Predictors of Second Clamp Time and Conversion to Median Sternotomy in Robotic Mitral Repairs
Amy Roach, Georgina Rowe, George Gill, Dominic Emerson, Achille Peiris, Asma Hussain, Danny Ramzy, Alfredo Trento, Joanna Chikwe
Cedars-Sinai Medical Center, Los Angeles, CA, USA
BACKGROUND: There is a lack of data to guide surgeons regarding high-risk patient and operative features for repeated clamp times in robotic surgery.

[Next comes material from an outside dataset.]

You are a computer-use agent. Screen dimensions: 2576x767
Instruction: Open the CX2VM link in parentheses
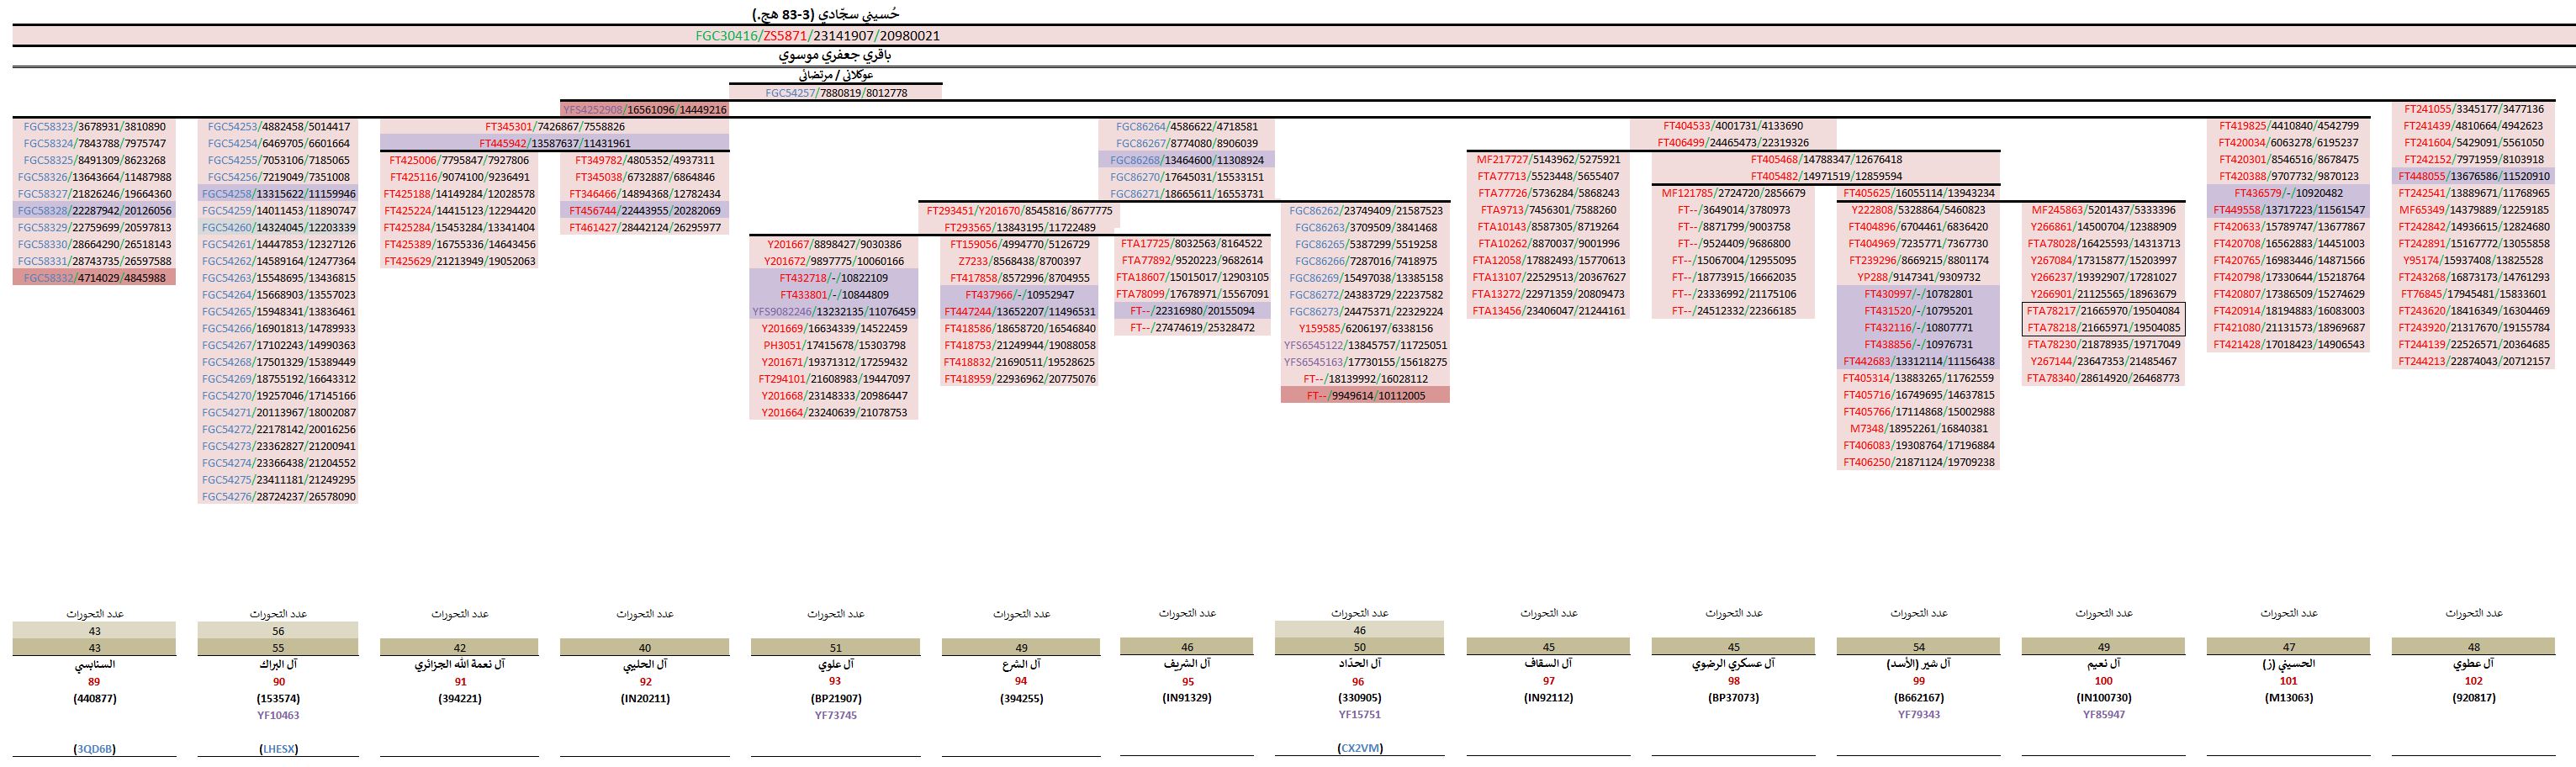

This study sought to identify operative and patient characteristics associated with repeated clamp time in patients undergoing robotic mitral valve repair.
METHODS: An institutional registry with prospective clinical follow-up was linked to state-wide all-hospital admissions and vital statistics databases to identify 1036 patients undergoing robotic mitral surgery between 2005-2020. Patients with history of endocarditis, significant calcifications, primary mitral replacement, prior MitraClip or without prolapse were excluded. The primary outcome was freedom from repeated clamp time or conversion to median sternotomy. Secondary outcomes included ten-year survival and freedom from >2+ mitral regurgitation or reintervention with death as a competing risk. Predictors of second clamp time or conversion to median sternotomy were identified using multivariate logistic regression.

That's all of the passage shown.